● Task requirements
Beneath this task are the entries; from the line with "Click the USB" through the last one, transcribe every line exactly and nothing else, skipping pictures.

● Supplied records
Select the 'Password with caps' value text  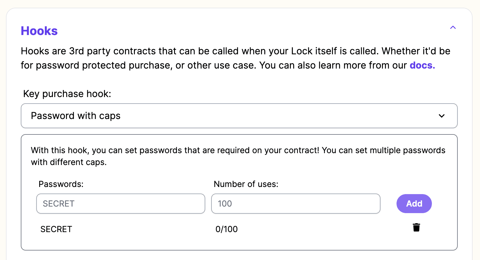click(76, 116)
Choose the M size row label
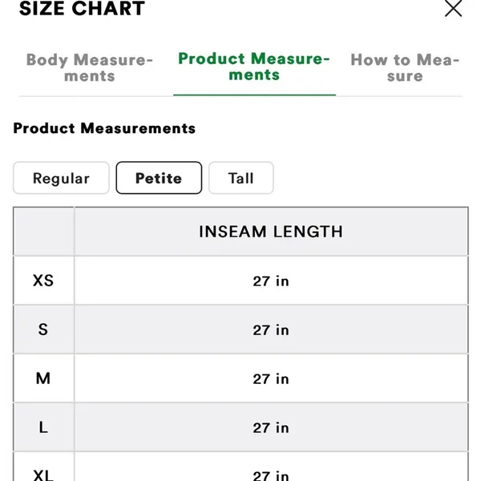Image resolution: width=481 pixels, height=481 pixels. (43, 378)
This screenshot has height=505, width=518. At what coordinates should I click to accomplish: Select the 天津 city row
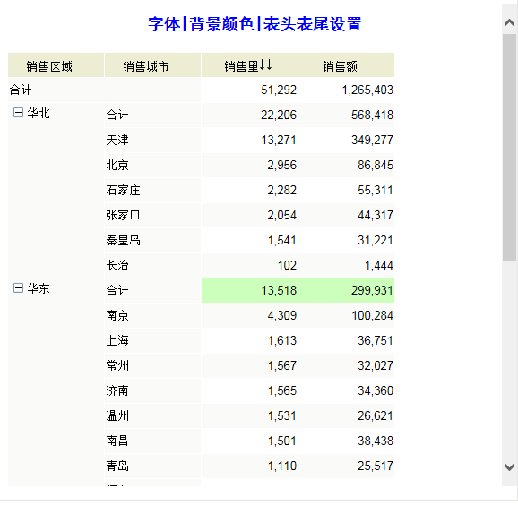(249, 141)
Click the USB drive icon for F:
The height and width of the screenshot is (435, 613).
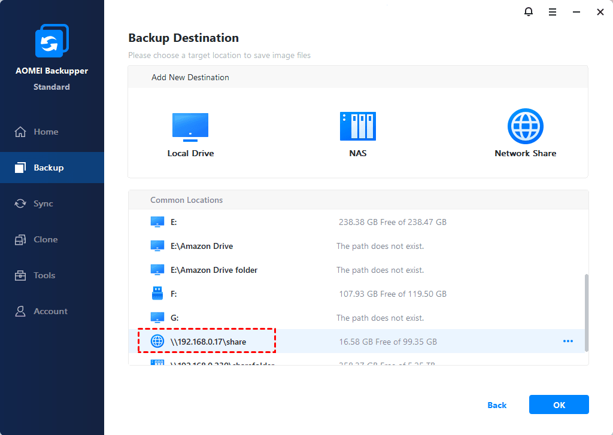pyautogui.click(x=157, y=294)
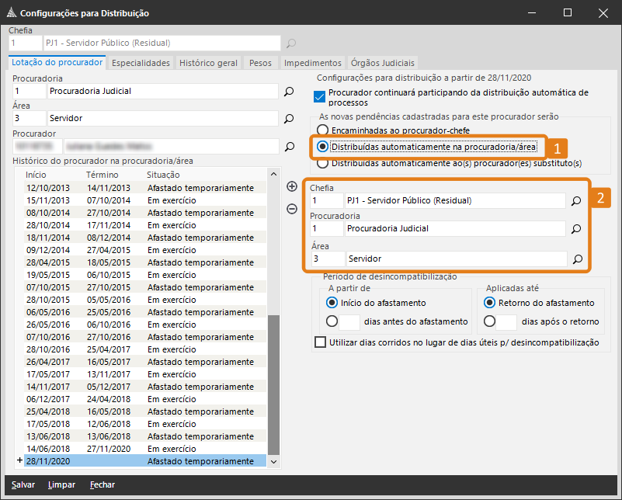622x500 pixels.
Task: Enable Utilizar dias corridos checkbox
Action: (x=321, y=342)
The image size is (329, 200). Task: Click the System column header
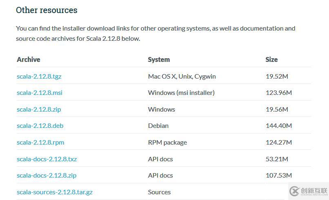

● Result below
Click the USB drive icon for F:
The height and width of the screenshot is (435, 613).
pyautogui.click(x=157, y=294)
622x500 pixels.
Task: Enable Utilizar dias corridos checkbox
Action: (x=321, y=342)
The image size is (329, 200). Task: Click the System column header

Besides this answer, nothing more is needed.